Jana Matuszak is a Sumerologist with a research focus on editing, translating, and analyzing Sumerian literature, with a particular interest in lesser or hitherto unknown texts. This requires close engagement with original cuneiform manuscripts, which she has studied in collections across Europe, America, and Asia. Her work combines philological basic research with analytical methods derived from literary and cultural studies, leading her to explore problems of grammar and lexicography just as much as questions related to gender, law, and religion.

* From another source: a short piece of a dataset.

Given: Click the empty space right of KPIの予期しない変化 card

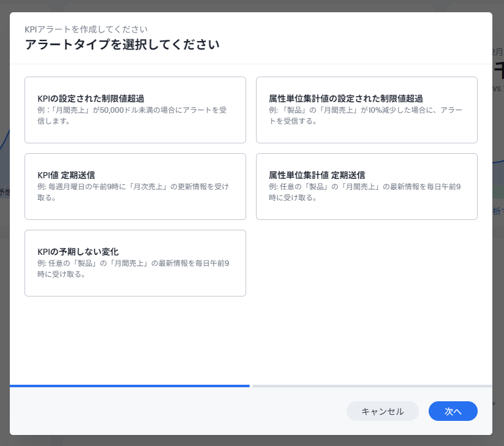Looking at the screenshot, I should [366, 263].
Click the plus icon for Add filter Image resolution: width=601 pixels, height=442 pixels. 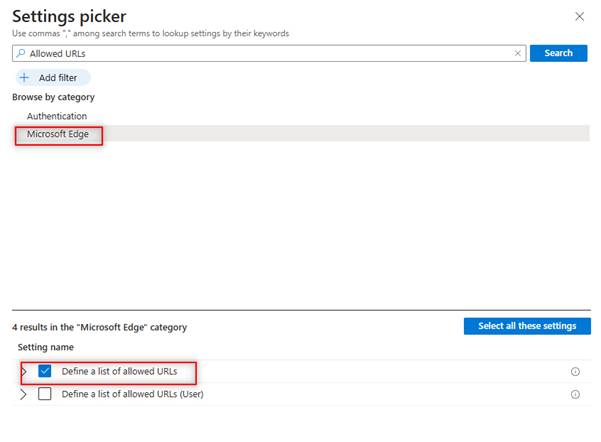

Her dissertation, which presented the first critical edition and analysis of a Sumerian literary disputation between two women, won the International Association for Assyriology Dissertation Prize and the German Academic Scholarship Foundation’s Johannes Zilkens Prize for the best dissertation in humanities and social sciences. Her first monograph, which was based on her dissertation, was published by De Gruyter in 2021. She is currently working on a book project exploring Sumerian mock hymns as a hitherto unrecognized genre, along with a second monograph entitled Defining Femininity: The Construction of Ideal Women in Sumerian Didactic Literature at the Dawn of the 2nd Millennium BCE, which introduces the world’s oldest literary discourse on gender and seeks to engage scholars beyond her field.
Matuszak studied in Tübingen, London, and Bern, and received her PhD in Sumerology, summa cum laude, from the University of Tübingen. After faculty positions at the University of Jena and SOAS University of London, she served as an assistant professor at the University of Tübingen.